Khush-OGResearch/videollm-online

VideoLLM-online: Online Video Large Language Model for Streaming Video

TLDR

The first streaming video LLM, high speed (5 ~ 10 FPS on NVIDIA 3090 GPU, 10 ~ 15 FPS on A100GPU) on long-form videos (10 minutes), with SOTA performance on online/offline settings.

Introduction

This is the official implementation of VideoLLM-online: Online Video Large Language Model for Streaming Video, CVPR 2024. Our paper introduces several interesting stuffs compared to popular image/video/multimodal models:

Online Video Streaming: Unlike previous models that serve as offline mode (querying/responding to a full video), our model supports online interaction within a video stream.
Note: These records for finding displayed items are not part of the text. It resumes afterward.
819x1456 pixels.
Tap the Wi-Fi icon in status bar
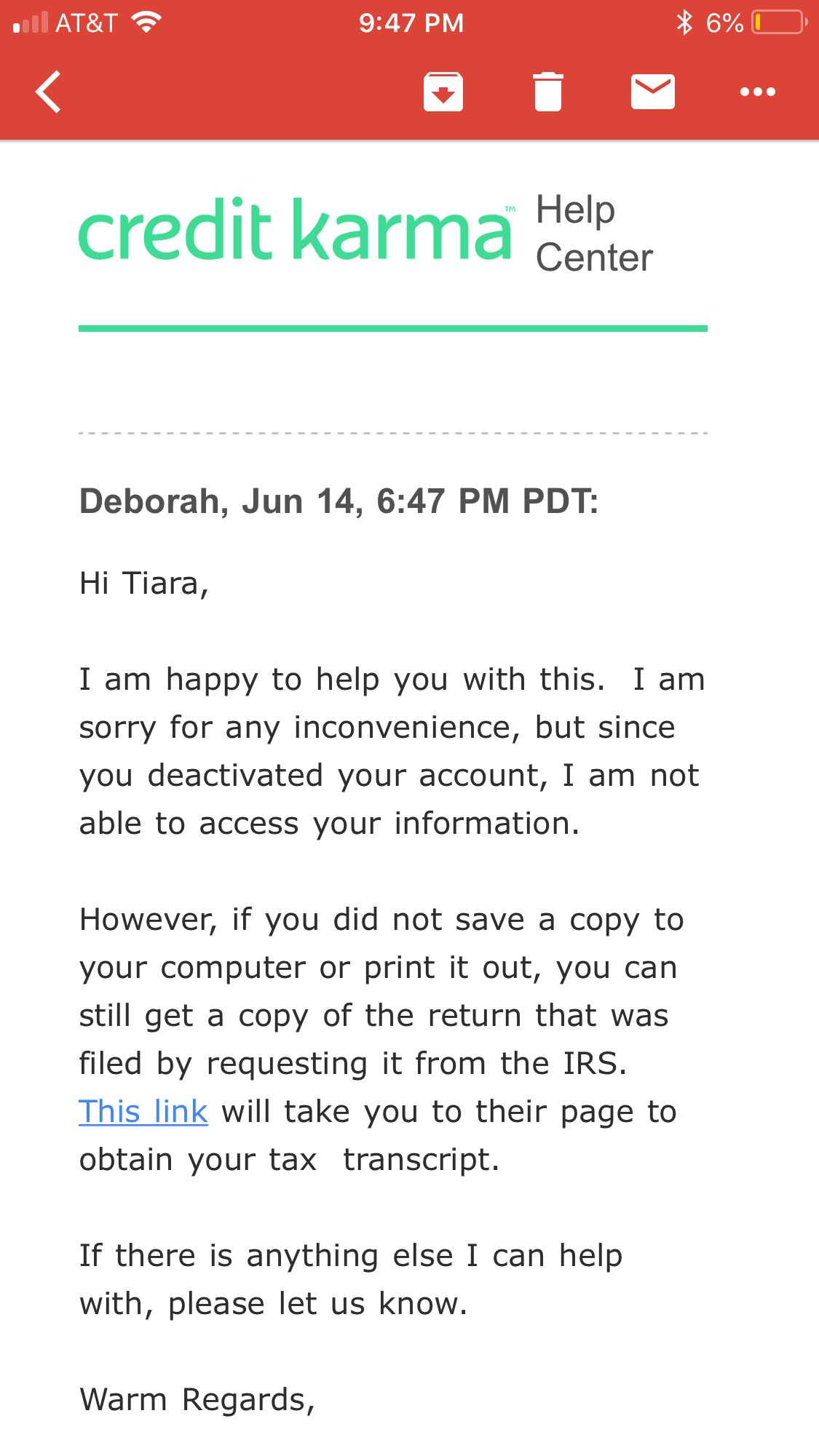(146, 23)
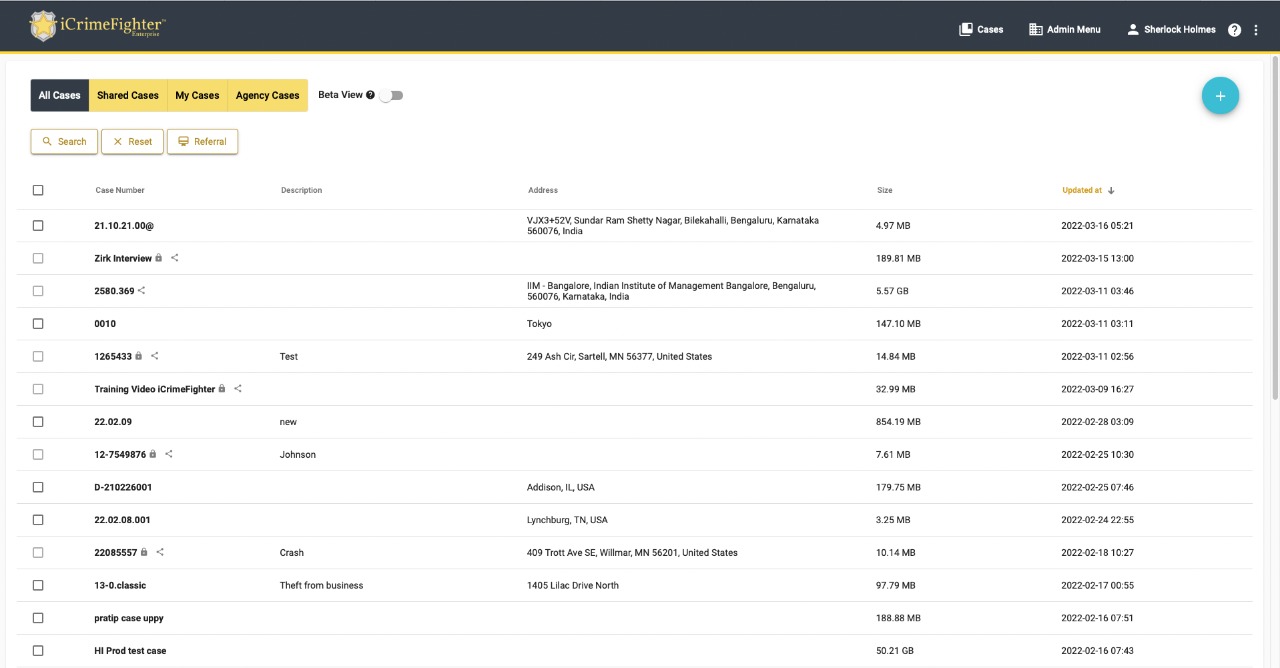Image resolution: width=1280 pixels, height=668 pixels.
Task: Click lock icon next to case 1265433
Action: pos(139,356)
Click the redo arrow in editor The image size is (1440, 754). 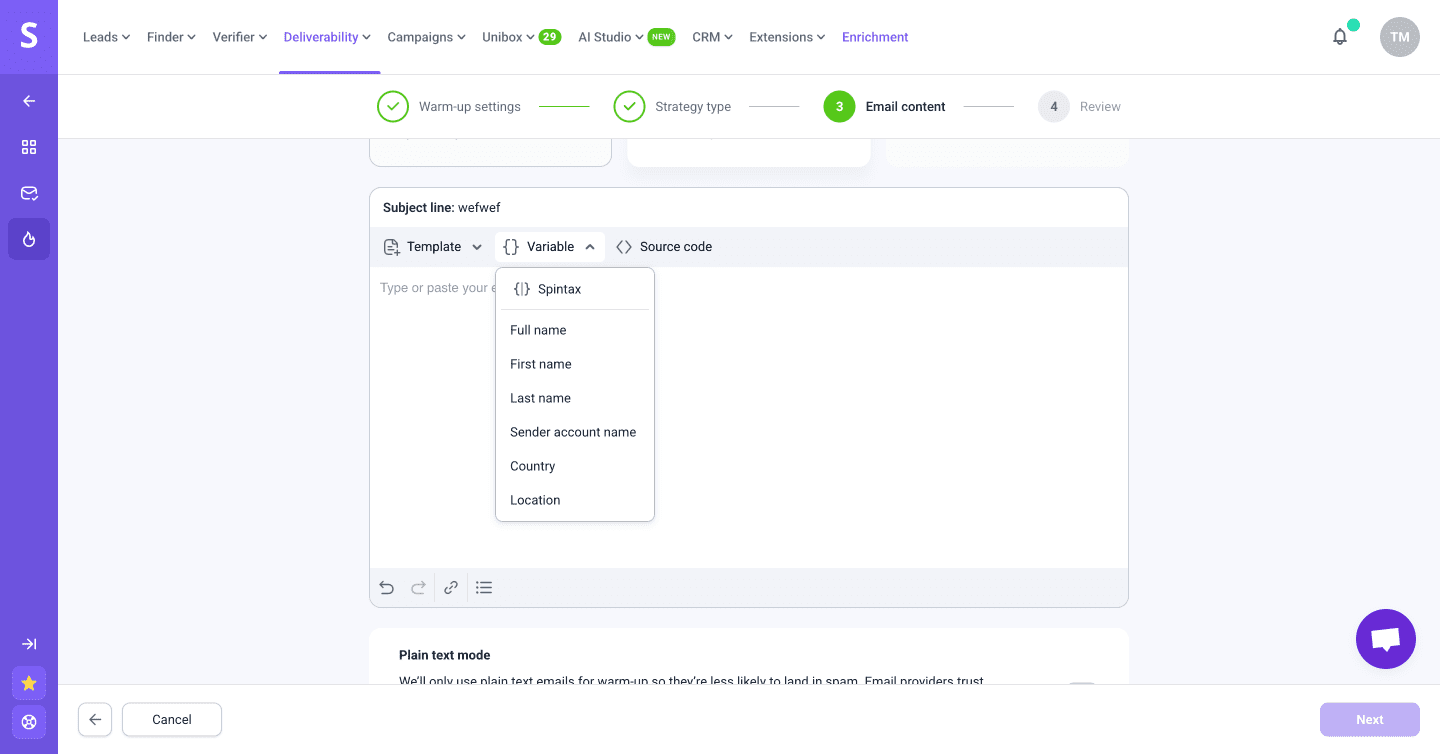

It can proactively update responses during a stream, such as recording activity changes or helping with the next steps in real time. Even GPT-4o, which is audio-driven, requires user voice interaction with the visual scene, not actual video streaming.
Cheap and Scalable Streaming Data Synthesis: Current video datasets for training multimodal LLMs are mostly offline and unsuitable for training an online video language model. Our method transforms any offline annotation into streaming dialogue data by prompting open-source LLM. The model is entirely trained on Llama synthesized data.
Parallelized Real-Time Inference: Our inference method parallelizes video encoding, LLM forwarding for video frames, and LLM response generation, arranging them asynchronously. This significantly enhances real-time performance, achieving 10-15 FPS on an A100 GPU.

Quick Start

(Recommended) Launch the gradio demo locally with:

python -m demo.app --resume_from_checkpoint chenjoya/videollm-online-8b-v1plus

But if there are some bugs with flash-attn, try to use

python -m demo.app --resume_from_checkpoint chenjoya/videollm-online-8b-v1plus --attn_implementation sdpa

(Recommended) Launch the CLI locally with:

python -m demo.cli --resume_from_checkpoint chenjoya/videollm-online-8b-v1plus

(Deprecated, HF Spaces too slow) Try demo at

By passing --resume_from_checkpoint chenjoya/videollm-online-8b-v1plus, the PEFT checkpoint will be automatically downloaded and applied to meta-llama/Meta-Llama-3-8B-Instruct.

Installation

Ensure you have Miniconda and Python version >= 3.10 installed, then run:

conda install -y pytorch torchvision torchaudio pytorch-cuda=12.1 -c pytorch -c nvidia
pip install transformers accelerate deepspeed peft editdistance Levenshtein tensorboard gradio moviepy submitit
pip install flash-attn --no-build-isolation

PyTorch source will make ffmpeg installed, but it is an old version and usually make very low quality preprocessing. Please install newest ffmpeg following:

wget https://johnvansickle.com/ffmpeg/releases/ffmpeg-release-amd64-static.tar.xz
tar xvf ffmpeg-release-amd64-static.tar.xz
rm ffmpeg-release-amd64-static.tar.xz
mv ffmpeg-7.0.1-amd64-static ffmpeg

If you want to try our model with the audio in real-time streaming, please also clone ChatTTS.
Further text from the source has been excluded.